PROBLEM REQUIREMENTS: Please, without any pictures, set down exactly the part of the listing below that opens with the line containing "91 (879, 648)" and closes with the line containing "ÉTUDES ET SUIVIS (232, 903)".

RECORDS TO USE:
● ● ● ● ● ● ●

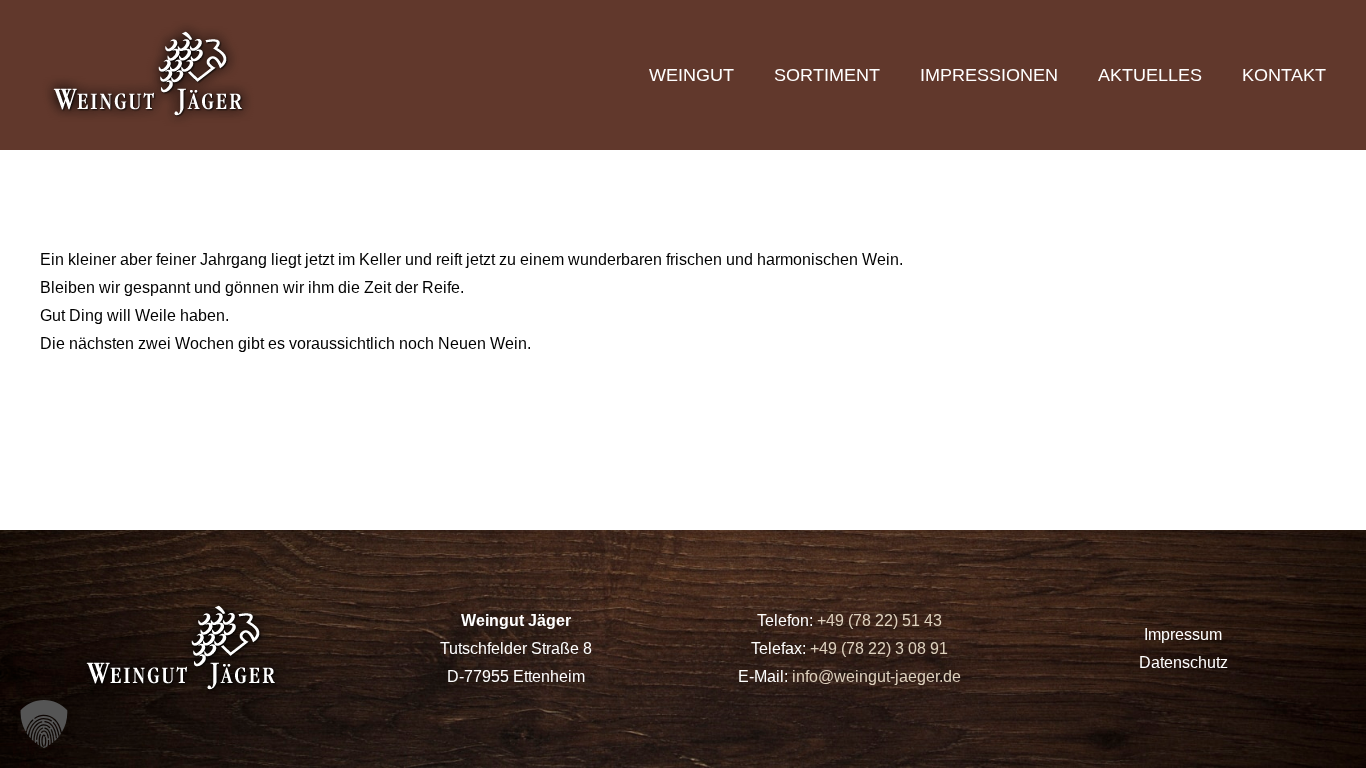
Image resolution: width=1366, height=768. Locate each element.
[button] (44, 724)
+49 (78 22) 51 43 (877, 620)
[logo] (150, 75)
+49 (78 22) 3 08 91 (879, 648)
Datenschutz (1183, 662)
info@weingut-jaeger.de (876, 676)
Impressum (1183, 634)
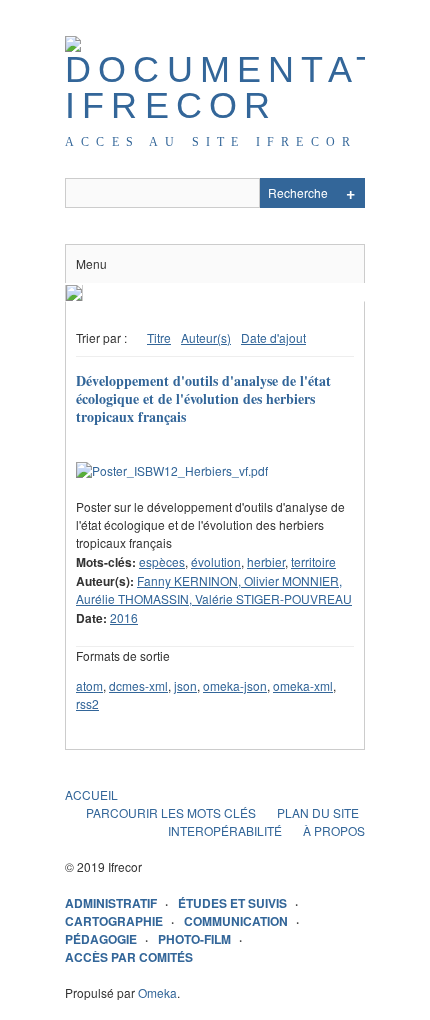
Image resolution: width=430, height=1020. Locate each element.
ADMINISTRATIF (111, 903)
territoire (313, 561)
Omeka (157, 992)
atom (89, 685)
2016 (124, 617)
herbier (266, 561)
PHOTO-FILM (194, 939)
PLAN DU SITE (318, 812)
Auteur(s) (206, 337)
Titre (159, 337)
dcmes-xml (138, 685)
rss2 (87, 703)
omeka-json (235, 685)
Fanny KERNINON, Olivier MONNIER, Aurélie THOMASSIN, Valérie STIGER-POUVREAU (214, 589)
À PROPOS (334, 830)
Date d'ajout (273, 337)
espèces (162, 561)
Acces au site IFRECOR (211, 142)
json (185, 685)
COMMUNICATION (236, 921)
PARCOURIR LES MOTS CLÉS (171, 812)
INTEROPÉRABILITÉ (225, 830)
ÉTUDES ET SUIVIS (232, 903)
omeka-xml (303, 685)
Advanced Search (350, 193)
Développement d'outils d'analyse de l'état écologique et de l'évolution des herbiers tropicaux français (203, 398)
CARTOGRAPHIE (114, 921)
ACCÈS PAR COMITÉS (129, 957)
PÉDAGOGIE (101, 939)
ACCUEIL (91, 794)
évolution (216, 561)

● ● ● ● ● ● ●

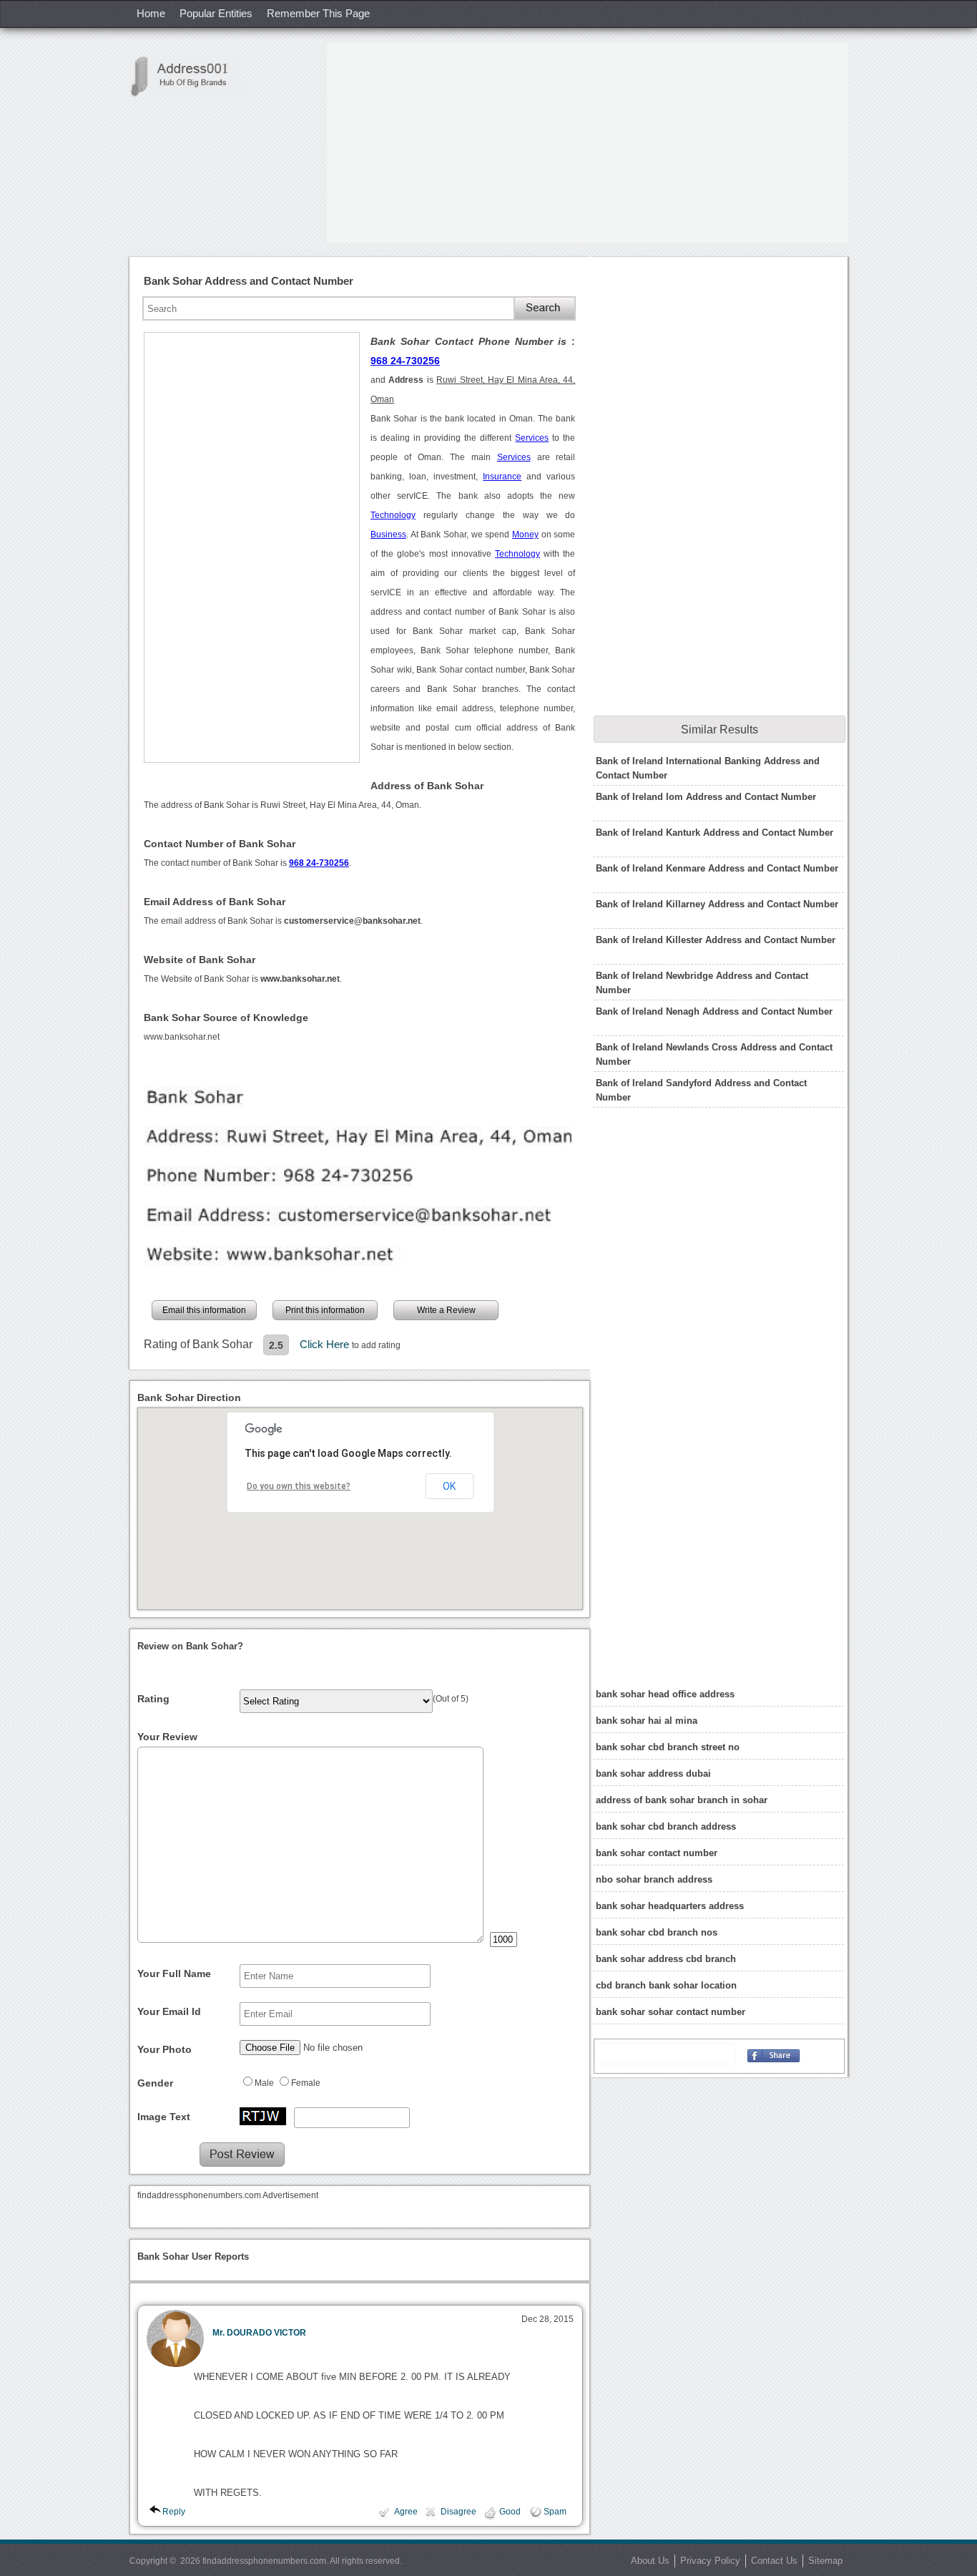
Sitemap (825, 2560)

● ● ● ● ● ● ●

ANSWER TO THE EXERCISE:
+49 (78 22) 3 08 91 (879, 648)
Datenschutz (1183, 662)
info@weingut-jaeger.de (876, 676)
Impressum (1183, 634)
Image resolution: width=430, height=1020. Locate each element.
ADMINISTRATIF (111, 903)
territoire (313, 561)
Omeka (157, 992)
atom (89, 685)
2016 (124, 617)
herbier (266, 561)
PHOTO-FILM (194, 939)
PLAN DU SITE (318, 812)
Auteur(s) (206, 337)
Titre (159, 337)
dcmes-xml (138, 685)
rss2 (87, 703)
omeka-json (235, 685)
Fanny KERNINON, Olivier MONNIER, Aurélie THOMASSIN, Valérie STIGER-POUVREAU (214, 589)
À PROPOS (334, 830)
Date d'ajout (273, 337)
espèces (162, 561)
Acces au site IFRECOR (211, 142)
json (185, 685)
COMMUNICATION (236, 921)
PARCOURIR LES MOTS CLÉS (171, 812)
INTEROPÉRABILITÉ (225, 830)
ÉTUDES ET SUIVIS (232, 903)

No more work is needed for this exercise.